======== Exercise inputs ========
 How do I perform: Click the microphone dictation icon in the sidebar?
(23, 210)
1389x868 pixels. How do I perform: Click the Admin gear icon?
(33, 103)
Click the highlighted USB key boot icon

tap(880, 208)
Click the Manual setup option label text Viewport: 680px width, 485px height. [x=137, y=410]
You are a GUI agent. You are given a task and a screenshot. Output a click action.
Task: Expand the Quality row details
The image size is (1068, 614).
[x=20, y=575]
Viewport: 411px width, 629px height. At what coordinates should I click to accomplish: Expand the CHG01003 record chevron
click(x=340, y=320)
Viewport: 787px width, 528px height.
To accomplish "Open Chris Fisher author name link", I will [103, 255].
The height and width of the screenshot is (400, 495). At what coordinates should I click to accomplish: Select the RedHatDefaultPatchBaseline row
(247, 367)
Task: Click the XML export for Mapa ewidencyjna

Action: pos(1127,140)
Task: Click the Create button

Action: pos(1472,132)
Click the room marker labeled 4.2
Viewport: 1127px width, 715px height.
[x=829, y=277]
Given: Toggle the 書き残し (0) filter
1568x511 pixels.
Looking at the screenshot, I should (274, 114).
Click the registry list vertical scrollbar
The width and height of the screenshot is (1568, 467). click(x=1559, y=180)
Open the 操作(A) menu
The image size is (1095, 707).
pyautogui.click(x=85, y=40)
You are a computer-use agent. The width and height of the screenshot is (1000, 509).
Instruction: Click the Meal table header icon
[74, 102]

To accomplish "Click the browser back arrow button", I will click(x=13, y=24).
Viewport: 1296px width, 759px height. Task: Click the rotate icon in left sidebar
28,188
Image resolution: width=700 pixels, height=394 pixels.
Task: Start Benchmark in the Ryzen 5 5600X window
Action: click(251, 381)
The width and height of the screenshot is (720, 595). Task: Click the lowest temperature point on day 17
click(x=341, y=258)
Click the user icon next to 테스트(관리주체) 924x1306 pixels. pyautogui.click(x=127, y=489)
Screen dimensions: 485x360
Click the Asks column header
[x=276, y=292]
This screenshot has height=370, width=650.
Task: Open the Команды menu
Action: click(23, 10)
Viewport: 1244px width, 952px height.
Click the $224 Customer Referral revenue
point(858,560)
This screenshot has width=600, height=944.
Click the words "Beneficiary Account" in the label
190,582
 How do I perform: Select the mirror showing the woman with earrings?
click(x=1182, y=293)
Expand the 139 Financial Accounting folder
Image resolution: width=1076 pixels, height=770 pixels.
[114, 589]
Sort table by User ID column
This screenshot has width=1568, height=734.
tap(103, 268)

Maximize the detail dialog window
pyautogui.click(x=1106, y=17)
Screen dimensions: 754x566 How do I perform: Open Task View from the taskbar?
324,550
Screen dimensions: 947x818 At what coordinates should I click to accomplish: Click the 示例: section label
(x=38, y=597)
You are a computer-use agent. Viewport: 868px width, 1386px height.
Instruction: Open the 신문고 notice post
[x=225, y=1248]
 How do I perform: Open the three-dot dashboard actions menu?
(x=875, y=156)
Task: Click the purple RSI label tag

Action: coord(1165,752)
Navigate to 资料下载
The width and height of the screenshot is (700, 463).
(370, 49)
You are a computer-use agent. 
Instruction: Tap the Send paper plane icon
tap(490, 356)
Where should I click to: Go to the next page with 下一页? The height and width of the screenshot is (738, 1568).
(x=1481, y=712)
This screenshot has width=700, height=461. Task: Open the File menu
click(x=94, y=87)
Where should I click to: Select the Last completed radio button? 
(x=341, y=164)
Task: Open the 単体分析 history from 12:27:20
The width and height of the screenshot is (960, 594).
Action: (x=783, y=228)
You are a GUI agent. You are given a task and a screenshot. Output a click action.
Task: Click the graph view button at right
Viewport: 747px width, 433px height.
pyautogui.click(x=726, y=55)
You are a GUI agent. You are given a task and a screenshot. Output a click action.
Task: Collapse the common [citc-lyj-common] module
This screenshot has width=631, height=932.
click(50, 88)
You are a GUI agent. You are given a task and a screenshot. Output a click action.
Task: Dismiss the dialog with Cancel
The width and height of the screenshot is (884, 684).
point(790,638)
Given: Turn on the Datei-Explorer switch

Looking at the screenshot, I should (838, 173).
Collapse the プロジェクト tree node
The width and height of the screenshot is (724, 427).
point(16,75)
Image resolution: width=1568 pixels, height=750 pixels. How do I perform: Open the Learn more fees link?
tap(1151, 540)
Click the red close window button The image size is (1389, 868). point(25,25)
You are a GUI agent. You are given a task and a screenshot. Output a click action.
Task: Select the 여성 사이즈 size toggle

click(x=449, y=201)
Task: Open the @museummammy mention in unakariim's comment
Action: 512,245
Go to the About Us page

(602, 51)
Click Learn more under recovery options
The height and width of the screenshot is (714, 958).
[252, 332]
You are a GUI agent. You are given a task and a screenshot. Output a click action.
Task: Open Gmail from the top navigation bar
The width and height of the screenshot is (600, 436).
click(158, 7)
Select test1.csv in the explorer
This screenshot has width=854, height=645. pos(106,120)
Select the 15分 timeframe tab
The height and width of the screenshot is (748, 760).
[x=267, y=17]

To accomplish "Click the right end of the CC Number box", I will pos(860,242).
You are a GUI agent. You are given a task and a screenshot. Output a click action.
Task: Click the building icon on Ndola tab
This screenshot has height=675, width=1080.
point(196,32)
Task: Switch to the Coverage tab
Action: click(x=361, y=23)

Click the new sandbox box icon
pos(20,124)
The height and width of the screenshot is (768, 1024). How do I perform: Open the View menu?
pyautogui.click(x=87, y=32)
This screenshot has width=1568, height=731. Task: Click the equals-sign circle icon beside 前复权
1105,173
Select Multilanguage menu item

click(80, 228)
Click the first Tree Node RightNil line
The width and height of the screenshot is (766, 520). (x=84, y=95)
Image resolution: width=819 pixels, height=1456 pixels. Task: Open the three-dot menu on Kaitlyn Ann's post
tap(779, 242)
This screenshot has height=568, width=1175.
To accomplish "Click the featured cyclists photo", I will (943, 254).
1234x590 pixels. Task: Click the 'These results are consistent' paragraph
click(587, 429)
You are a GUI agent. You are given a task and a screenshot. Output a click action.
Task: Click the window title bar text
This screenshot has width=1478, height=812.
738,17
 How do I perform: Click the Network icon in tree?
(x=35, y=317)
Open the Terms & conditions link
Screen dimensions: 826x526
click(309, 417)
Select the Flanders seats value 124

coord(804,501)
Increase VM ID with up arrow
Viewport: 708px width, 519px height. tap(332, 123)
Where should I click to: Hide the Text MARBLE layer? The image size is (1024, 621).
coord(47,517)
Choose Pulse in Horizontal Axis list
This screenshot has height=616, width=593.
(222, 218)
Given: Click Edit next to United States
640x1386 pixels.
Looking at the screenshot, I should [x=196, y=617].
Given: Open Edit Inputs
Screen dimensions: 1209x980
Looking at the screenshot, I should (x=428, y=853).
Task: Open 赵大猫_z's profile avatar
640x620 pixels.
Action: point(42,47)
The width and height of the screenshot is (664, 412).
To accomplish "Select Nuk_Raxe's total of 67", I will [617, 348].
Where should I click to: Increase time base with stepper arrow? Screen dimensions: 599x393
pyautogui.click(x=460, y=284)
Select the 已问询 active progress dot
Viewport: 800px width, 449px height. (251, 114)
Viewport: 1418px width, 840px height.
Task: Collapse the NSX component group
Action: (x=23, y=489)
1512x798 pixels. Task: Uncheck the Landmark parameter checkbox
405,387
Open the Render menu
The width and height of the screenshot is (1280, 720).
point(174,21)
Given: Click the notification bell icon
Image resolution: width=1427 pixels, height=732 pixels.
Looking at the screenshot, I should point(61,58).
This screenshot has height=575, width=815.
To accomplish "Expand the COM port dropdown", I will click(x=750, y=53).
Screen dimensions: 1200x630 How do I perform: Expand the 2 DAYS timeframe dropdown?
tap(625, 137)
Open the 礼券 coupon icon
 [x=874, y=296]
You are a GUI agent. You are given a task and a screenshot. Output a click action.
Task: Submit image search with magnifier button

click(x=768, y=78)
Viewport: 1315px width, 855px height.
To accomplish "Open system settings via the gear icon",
========
Using the material above, filter for lines holding "Edit" and copy each one.

[Answer for the task]:
Given: Click Edit next to United States
Given: Open Edit Inputs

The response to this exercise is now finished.